Deirdre Imus gives everyone the gift of stupid for Christmas

I’ve mentioned before that it irritates me that Don Imus is back on the air. It’s not that I give a rodent’s posterior that he made an offensive comment about the Rutgers women’s basketball team that lead to his being fired from his previous gig. It’s actually more because he somehow managed to displace the radio show that I usually listened to on my way to work in the morning (and in my office on mornings when I didn’t have any clinical responsibilites), Curtis & Kuby, which may have been getting a little bit long in the tooth but was still usually far more entertaining on its worst day than most radio shows are on their best. It’s because Don Imus is a washed-up has-been hack who, the few times I listened to him, was so relentlessly inane and boring that he inspired an irresistible twitch in the finger controlling the radio tuner that forced me to flip to another station, any station, to escape that droning voice. Above all, though, it’s because Don Imus has been a supporter of the mercury militia and its discredited notion that mercury in vaccines somehow causes autism, meaning that we again have to put up with not only his support of the mercury militia, but also with the prominent idiocy of his wife Deirdre, who is even more of a rabid antivaccinationist than Don is.

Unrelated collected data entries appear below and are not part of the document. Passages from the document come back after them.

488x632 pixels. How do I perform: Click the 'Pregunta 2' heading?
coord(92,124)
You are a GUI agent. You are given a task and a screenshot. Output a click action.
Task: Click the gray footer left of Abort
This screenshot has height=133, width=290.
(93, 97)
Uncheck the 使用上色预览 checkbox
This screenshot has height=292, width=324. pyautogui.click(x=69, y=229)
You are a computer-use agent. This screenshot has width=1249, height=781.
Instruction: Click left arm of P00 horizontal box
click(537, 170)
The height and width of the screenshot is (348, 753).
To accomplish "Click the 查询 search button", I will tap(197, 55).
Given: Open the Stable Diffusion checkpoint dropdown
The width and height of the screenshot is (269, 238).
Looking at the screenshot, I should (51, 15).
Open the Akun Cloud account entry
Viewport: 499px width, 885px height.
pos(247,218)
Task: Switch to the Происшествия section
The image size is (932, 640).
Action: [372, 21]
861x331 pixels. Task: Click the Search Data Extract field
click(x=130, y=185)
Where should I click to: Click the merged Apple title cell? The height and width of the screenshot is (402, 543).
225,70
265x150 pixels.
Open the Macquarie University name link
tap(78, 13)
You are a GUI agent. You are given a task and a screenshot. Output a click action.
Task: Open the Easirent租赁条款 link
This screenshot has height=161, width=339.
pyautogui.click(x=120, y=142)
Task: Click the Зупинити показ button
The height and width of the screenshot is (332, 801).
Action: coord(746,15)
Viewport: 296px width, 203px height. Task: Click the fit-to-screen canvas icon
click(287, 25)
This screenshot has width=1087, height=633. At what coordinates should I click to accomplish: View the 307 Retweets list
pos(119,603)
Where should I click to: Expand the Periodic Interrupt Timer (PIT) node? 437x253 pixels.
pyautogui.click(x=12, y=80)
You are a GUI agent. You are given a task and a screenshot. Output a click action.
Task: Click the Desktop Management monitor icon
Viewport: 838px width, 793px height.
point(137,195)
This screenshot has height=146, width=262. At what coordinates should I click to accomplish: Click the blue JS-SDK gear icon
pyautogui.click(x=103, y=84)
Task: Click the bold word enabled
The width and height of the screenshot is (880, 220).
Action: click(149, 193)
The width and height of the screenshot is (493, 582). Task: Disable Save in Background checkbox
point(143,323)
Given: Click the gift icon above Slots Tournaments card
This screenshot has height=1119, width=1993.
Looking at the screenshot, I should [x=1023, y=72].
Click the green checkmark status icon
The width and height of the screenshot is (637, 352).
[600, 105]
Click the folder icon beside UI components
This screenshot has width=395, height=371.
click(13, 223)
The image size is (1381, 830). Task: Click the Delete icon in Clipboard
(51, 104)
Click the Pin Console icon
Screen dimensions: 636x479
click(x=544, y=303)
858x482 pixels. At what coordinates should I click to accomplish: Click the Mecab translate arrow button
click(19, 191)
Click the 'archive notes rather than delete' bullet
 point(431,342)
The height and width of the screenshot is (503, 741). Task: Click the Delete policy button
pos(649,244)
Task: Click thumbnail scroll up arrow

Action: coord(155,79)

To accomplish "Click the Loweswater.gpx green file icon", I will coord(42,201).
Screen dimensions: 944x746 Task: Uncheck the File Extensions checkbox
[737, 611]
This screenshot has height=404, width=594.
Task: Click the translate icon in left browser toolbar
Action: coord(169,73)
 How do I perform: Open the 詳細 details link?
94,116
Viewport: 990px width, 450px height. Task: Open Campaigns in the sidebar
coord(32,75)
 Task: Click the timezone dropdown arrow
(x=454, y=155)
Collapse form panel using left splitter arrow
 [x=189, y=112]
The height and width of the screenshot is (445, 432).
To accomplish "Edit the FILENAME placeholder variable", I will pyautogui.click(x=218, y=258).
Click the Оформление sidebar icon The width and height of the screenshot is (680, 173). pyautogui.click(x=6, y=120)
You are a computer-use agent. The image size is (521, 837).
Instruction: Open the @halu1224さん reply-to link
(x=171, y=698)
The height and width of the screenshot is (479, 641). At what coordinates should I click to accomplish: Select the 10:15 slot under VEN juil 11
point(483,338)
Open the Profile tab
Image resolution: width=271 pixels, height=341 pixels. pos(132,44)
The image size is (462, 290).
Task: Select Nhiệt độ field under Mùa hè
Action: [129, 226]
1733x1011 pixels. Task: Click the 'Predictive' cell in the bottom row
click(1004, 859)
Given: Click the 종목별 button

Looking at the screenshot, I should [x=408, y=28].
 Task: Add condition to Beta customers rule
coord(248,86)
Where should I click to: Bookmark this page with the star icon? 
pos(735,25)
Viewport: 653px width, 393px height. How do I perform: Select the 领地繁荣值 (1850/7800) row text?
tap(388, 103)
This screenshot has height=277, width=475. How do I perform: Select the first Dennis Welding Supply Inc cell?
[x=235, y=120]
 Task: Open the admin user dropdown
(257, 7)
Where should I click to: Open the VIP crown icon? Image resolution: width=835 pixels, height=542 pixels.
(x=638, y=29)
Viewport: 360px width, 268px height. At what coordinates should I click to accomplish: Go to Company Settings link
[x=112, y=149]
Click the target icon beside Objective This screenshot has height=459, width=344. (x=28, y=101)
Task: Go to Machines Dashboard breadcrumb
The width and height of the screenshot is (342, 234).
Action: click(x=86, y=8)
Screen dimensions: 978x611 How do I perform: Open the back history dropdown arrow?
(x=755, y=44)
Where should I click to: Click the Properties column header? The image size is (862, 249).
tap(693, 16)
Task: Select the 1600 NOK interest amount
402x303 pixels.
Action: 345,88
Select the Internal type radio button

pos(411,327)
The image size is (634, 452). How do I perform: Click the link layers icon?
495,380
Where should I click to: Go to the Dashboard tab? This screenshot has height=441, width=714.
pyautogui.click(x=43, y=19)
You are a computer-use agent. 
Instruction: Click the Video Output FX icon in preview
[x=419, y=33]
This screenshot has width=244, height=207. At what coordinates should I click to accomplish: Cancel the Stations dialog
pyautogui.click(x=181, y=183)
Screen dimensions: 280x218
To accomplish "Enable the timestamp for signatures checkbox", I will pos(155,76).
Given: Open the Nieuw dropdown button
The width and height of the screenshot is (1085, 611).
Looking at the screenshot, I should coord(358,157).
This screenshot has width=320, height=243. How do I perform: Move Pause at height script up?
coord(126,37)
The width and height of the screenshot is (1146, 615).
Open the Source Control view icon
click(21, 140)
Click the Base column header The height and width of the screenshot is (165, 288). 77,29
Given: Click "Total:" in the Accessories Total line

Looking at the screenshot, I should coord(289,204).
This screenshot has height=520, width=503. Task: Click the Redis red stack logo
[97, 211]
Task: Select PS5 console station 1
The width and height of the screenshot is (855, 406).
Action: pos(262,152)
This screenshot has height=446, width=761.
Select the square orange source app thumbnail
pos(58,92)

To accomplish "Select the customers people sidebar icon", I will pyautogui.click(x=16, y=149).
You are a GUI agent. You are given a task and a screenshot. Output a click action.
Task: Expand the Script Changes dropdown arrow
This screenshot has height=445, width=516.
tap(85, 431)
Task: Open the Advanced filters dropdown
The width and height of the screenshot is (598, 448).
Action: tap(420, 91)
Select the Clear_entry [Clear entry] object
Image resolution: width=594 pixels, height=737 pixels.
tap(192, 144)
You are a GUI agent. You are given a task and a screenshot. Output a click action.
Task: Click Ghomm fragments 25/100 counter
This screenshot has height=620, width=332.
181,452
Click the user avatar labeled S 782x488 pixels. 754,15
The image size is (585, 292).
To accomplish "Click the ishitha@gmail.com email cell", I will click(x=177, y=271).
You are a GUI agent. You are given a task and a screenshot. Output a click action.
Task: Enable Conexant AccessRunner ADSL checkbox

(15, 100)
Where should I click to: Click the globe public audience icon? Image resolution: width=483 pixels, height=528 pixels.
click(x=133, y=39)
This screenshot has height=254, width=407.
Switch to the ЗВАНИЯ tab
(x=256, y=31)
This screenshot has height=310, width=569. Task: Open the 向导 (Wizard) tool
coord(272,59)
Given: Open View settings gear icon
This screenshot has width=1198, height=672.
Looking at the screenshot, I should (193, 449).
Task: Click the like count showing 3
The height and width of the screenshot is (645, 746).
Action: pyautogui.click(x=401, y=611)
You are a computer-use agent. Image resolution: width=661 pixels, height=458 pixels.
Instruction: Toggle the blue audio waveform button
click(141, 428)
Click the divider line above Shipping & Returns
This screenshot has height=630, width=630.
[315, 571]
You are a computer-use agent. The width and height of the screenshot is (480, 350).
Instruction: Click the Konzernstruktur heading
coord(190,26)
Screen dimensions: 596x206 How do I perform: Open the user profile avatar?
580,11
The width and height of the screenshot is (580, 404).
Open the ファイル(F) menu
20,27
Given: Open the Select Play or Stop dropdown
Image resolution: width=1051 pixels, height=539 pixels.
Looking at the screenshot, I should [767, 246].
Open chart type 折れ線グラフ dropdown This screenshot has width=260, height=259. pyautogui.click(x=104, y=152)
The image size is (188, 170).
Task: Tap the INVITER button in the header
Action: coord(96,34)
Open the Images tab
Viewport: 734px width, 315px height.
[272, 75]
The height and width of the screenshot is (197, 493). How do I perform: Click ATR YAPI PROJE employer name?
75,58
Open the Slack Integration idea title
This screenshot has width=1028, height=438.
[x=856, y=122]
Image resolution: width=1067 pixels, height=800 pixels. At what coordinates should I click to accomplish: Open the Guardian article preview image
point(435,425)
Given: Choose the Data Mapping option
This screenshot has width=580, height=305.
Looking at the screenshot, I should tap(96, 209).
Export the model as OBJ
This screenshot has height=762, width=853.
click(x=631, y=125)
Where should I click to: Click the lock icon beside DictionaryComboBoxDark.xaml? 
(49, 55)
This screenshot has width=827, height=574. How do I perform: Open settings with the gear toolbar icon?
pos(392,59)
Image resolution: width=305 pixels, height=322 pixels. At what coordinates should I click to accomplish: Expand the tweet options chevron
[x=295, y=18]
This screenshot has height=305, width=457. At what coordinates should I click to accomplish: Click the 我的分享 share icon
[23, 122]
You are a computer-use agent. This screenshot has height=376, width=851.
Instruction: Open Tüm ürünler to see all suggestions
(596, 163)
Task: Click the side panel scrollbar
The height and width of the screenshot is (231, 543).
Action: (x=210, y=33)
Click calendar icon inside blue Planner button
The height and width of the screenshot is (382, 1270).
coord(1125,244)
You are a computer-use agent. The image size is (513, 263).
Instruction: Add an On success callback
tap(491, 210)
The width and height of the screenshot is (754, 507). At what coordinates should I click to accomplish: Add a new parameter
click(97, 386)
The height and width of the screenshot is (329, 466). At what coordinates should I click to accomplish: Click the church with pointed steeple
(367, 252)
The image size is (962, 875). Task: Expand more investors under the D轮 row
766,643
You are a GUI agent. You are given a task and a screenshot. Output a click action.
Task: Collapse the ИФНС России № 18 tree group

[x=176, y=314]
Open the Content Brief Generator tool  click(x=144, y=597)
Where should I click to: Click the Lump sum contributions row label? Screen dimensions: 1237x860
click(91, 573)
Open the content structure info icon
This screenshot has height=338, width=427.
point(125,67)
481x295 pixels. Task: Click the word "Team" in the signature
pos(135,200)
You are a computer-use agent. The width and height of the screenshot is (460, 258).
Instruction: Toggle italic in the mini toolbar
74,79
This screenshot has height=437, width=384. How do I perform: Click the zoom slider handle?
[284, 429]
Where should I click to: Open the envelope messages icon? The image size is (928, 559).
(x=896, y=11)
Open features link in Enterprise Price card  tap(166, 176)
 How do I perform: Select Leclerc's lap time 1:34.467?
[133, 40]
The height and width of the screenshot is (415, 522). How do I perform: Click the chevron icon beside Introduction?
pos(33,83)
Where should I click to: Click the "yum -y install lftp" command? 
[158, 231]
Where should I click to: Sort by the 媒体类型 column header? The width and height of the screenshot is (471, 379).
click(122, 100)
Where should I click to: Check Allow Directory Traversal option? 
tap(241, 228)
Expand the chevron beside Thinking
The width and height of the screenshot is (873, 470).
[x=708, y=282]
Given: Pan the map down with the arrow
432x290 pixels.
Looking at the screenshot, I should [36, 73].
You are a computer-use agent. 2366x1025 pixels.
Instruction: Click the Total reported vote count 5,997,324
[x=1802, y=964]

Deirdre apparently decided to prove just what an antivaccination loon she is once again with a little pre-Christmas turd-bomb that she dropped on the Huffington Post on Friday entitled Missing the Mercury Threat: An appeal to New Jersey’s Governor. Imus starts out with a quote from Einstein, that “only two things are infinite: the universe and human stupidity.” She’s absolutely right, just not in the way she thinks. It turns out that her post demonstrates unequivocally that infinite stupidity is hers.

It’s not surprising that the recent mandate in New Jersey to add four new vaccines to the list of vaccines required for children to attend school, the influenza vaccine, pneumococcal, meningococcal, tetanus, diphtheria and acellular pertusis (Tdap) vaccine. Antivaccinationists are simply beside themselves over this decision. One of them even went so far as to contrast how New Jersey recently abolished the death penalty with this new vaccine mandate in breathless, hysterical terms in a piece entitled Newest New Jersey Joke: Spare the Criminals, Sacrifice the Kids, a truly amazing blast of idiocy that stunned even me, someone who’s been following these issues for nearly three years.

Imus, not wanting to be left out, can’t resist trying to top this:

Unless Governor Corzine, the state legislature, or perhaps a judge intervenes, New Jersey will go down in history as the first state in the nation, for that matter the world, to order parents to vaccinate their preschoolers with a known developmental neurotoxin, which many parents, physicians and scientific research suggest is linked to the epidemic of developmental disorders, including autism.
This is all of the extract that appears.